“Perbuatan yang dilakukan atas dasar relasi kuasa yang timpang, bukan soal mau sama mau, bukan soal hasrat, dengan tujuan supaya pelaku atau pihak ketiga memperoleh keuntungan baik seksual maupun finansial atau keduanya, dan buat korban ini merugikan, baik secara fisik, psikologis, bahkan finansial,” jelasnya.
Ia juga menyambut adanya UU TPKS terkait soal eksploitasi seksual anak dan perempuan pada ruang digital, karena baru kali ini sejak Indonesia merdeka memiliki satu Undang-Undang yang mengatur tentang bagaimana perlindungan terhadap korban kekerasan seksual yang tidak hanya terfokus pada soal penghukuman, tetapi juga bagaimana korban bisa memperoleh pemulihan.

──────

### TUGAS YANG DIKERJAKAN
A - Menurut teks tentang UU TPKS, perlindungan terhadap korban kekerasan seksual dalam undang-undang itu tidak hanya terfokus pada soal apa?
B - Tuliskan tanpa perubahan bagian teks tentang UU TPKS yang dibuka dengan kata-kata "Ia juga menyambut" dan ditutup dengan "bisa memperoleh pemulihan.".
C - Teruskan teks tentang UU TPKS setelah kalimat terakhirnya.
Daftar berikut merupakan bahan tersendiri yang terpisah dari teks tentang UU TPKS.

### DATA YANG DIBERIKAN
──────

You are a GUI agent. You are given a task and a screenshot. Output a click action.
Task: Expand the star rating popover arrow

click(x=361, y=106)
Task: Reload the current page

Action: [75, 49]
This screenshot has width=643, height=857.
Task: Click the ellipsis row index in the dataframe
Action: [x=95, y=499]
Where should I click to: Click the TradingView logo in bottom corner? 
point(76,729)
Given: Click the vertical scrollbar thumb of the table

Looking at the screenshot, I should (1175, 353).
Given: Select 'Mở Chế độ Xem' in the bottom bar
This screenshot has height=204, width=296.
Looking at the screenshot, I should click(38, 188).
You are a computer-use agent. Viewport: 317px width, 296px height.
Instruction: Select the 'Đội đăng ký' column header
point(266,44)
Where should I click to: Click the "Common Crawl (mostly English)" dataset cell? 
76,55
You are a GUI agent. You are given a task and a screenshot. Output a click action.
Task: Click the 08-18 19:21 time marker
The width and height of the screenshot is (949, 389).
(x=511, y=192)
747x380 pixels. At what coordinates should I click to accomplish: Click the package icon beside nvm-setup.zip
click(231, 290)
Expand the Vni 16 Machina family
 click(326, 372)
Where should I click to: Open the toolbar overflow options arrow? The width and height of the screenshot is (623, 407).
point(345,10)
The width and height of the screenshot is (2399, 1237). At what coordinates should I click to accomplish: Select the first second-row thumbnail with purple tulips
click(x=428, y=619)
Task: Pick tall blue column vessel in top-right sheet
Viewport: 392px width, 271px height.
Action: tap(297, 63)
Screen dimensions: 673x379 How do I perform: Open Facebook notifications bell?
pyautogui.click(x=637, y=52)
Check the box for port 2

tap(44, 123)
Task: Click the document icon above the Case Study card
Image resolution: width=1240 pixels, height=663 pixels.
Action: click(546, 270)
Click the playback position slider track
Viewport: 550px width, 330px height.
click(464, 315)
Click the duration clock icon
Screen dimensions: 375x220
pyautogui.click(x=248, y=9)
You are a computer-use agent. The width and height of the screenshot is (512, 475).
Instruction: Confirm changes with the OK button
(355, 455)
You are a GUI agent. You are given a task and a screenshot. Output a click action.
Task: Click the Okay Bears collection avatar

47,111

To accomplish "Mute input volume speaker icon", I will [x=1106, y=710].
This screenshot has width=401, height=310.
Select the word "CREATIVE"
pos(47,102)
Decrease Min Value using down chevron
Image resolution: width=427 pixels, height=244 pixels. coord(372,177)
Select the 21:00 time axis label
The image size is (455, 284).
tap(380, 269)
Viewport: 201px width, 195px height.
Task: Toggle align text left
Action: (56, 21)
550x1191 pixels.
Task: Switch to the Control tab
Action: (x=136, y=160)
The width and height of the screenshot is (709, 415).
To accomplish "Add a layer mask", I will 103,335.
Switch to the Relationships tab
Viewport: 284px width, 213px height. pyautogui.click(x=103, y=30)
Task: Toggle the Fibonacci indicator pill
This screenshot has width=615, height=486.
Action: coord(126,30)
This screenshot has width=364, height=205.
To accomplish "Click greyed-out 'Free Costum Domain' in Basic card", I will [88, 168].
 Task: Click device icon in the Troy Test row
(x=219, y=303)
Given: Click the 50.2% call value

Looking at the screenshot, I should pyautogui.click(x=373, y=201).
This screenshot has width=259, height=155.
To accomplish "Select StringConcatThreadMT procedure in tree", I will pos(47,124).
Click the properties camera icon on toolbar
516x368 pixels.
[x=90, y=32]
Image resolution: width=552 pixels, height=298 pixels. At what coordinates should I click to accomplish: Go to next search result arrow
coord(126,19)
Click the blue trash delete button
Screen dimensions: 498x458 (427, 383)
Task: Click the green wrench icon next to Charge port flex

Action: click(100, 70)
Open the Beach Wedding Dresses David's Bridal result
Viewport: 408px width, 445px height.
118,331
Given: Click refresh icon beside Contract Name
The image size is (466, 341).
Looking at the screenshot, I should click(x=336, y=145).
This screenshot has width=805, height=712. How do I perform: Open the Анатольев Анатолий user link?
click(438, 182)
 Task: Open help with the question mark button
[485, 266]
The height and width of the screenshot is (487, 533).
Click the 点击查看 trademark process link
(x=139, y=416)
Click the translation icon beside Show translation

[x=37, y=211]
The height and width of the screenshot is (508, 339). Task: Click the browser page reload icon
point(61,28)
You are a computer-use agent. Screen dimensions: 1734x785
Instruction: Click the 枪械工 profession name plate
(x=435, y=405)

──────

### JAWABAN TIAP TUGAS
A - Pada soal penghukuman.

B -
Ia juga menyambut adanya UU TPKS terkait soal eksploitasi seksual anak dan perempuan pada ruang digital, karena baru kali ini sejak Indonesia merdeka memiliki satu Undang-Undang yang mengatur tentang bagaimana perlindungan terhadap korban kekerasan seksual yang tidak hanya terfokus pada soal penghukuman, tetapi juga bagaimana korban bisa memperoleh pemulihan.

C -
Salah satu strategi menekan angka KBGO adalah penggunaan Rights to be Forgotten. Ia menambahkan, “Perlu ada pengaturan tentang Rights to be Forgotten sebagai hak seseorang untuk meminta penyedia platform menghapus jejak pencarian atas dirinya di internet. Namun ini perlu dibatasi supaya pelaku tidak memiliki akses untuk menghapus jejak tindakannya.”
UU TPKS Merupakan Bentuk Tanggung Jawab Negara
Mualimin Abdi mengatakan jika UU TPKS walaupun pada awalnya mengundang pro kontra, pastinya punya maksud dan tujuan baik yaitu agar tercipta suatu keteraturan dan ketertiban, serta perlindungan terhadap kelompok rentan yakni perempuan, anak, penyandang disabilitas, dan masyarakat adat.
“Yang dimaksud rentan bukan tidak berdaya atau tidak berfungsi, tetapi di dalam UUD dijelaskan bahwa perempuan itu memang termasuk di dalam kelompok yang perlu diberikan hak-hak tertentu dalam rangka pengimplementasian Hak Asasi Manusia,” ujar Mualimin.
Ia juga menyampaikan bahwa salah satu tujuan UU TPKS selain mencegah bentuk kekerasan adalah bagaimana UU tersebut bisa menangani korban apabila terjadi kekerasan dan bagaimana korban diberikan perlindungan dan pemulihan. (*)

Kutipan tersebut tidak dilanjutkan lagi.